RELATED: Watch The Last of Us Part II State of Play With Director Neil Druckmann
The decision to let Abby live doesn’t pay off. Ellie ends up with nothing just like she would’ve had she killed Abby. But hey, the cycle of violence has ended. Lev won’t be coming after her. Except the cycle of violence hasn’t ended. Ellie will continue to kill for a variety of reasons because she’s in a fucking post-apocalyptic world.
When Rick let Negan live in The Walking Dead it had a larger purpose: to show others there’s another way. What does Ellie’s decision accomplish? The first game dealt with big picture stuff: is what’s left of humanity worth saving? At what cost? The Last of Us Part III might see Lev and Abby join the Fireflies but that means nothing within the context of this game (and Ellie doesn’t know the Fireflies are still around). The Last of Us Part II doesn’t really say anything profound other than revenge/violence/obsession is bad…over and over again (which every human being should already know…especially now).

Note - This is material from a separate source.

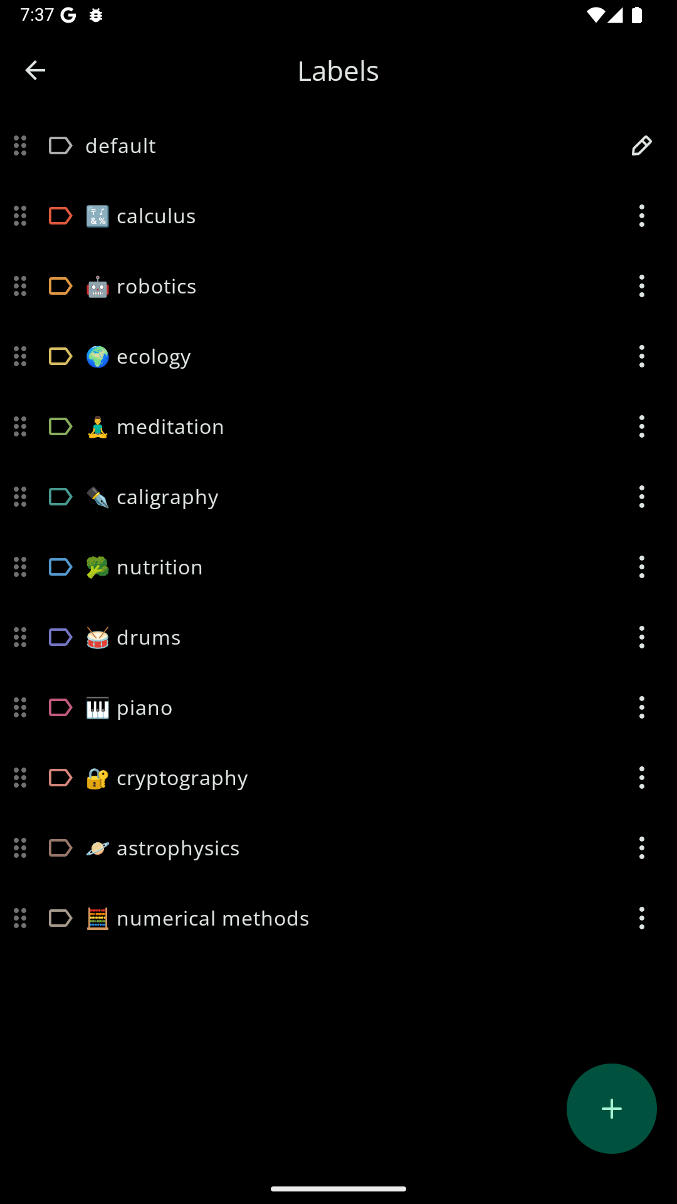677x1204 pixels.
Task: Tap the caligraphy label name
Action: 167,497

It would’ve been nice to have Ellie open up to someone about anything. A moment equatable to the “everyone has either died or left me” scene from the first game. Something. All we are really told about Ellie’s headspace comes via nonlinear flashbacks (and some journal entries). A lot of fans feel Joel and Ellie’s flashbacks are the best part of the game; developing the franchise’s main characters the way we thought the entire game would. In one of those flashbacks sequences, Joel talks about Jurassic Park: See, there was a sequel. Wasn’t as good.
It’s ironic that this game is about grief/hate. In the same way that Ellie walks away from the guitar she can no longer play (and the memory of Joel) at the end of the game, fans are walking away from this franchise. The game tells us that no good comes from hating each other; unfortunately, fans are directing their hate towards the people who worked tirelessly instead of just disliking the game or attempting to understand its direction. The Last of Us Part II is just miserable game in an utterly depressing time.

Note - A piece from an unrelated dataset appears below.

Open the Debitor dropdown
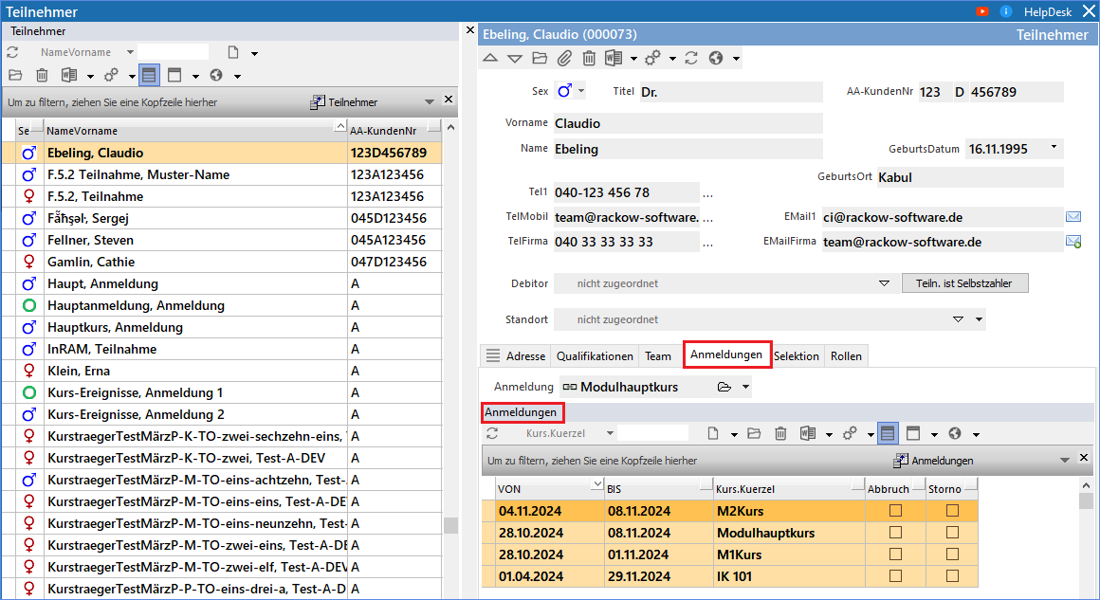884,283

RELATED: CS Soapbox: Supernatural Will Do What GoT & Star Wars Could Not—End Well
Now is a time when our world is on fire. With overwhelmingly negative user reviews on Metacritic, Google, and IMDB, it’s not a stretch to say people are using The Last of Us Part II as a scapegoat—”finding something [else] to fight [over].” However, we’re allowed to like/dislike something.
Season 8 of Game of Thrones was a marvel production-wise and The Last of Us Part II is amazing in its attention to detail, music, and voice acting. The Last of Us made storytelling in games legitimate. That first game could’ve won Oscars had it been a film. That’s why the sequel’s story is being dissected to death: it’s part of an IP that changed gaming just like Game of Thrones changed television.

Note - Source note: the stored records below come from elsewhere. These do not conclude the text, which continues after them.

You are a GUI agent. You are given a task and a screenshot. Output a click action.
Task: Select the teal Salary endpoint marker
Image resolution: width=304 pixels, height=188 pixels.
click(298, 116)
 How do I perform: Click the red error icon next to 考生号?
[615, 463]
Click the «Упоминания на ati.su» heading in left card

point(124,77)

The Last of Us Part II feels like a missed opportunity. Its narrative pales in compassion to the first game. Personally, I think The Last of Us Part II is a bad sequel (obviously) but it has its moments. It’s still meticulously-crafted art. In Julian Barnes’ The Noise of Time he writes, “Art belongs to everybody and nobody. Art belongs to all time and no time. Art belongs to those who create it and those who savour it. Art no more belongs to the People and the Party than it once belonged to the aristocracy and the patron. Art is the whisper of history, heard above the noise of time. Art does not exist for art’s sake: it exists for people’s sake.”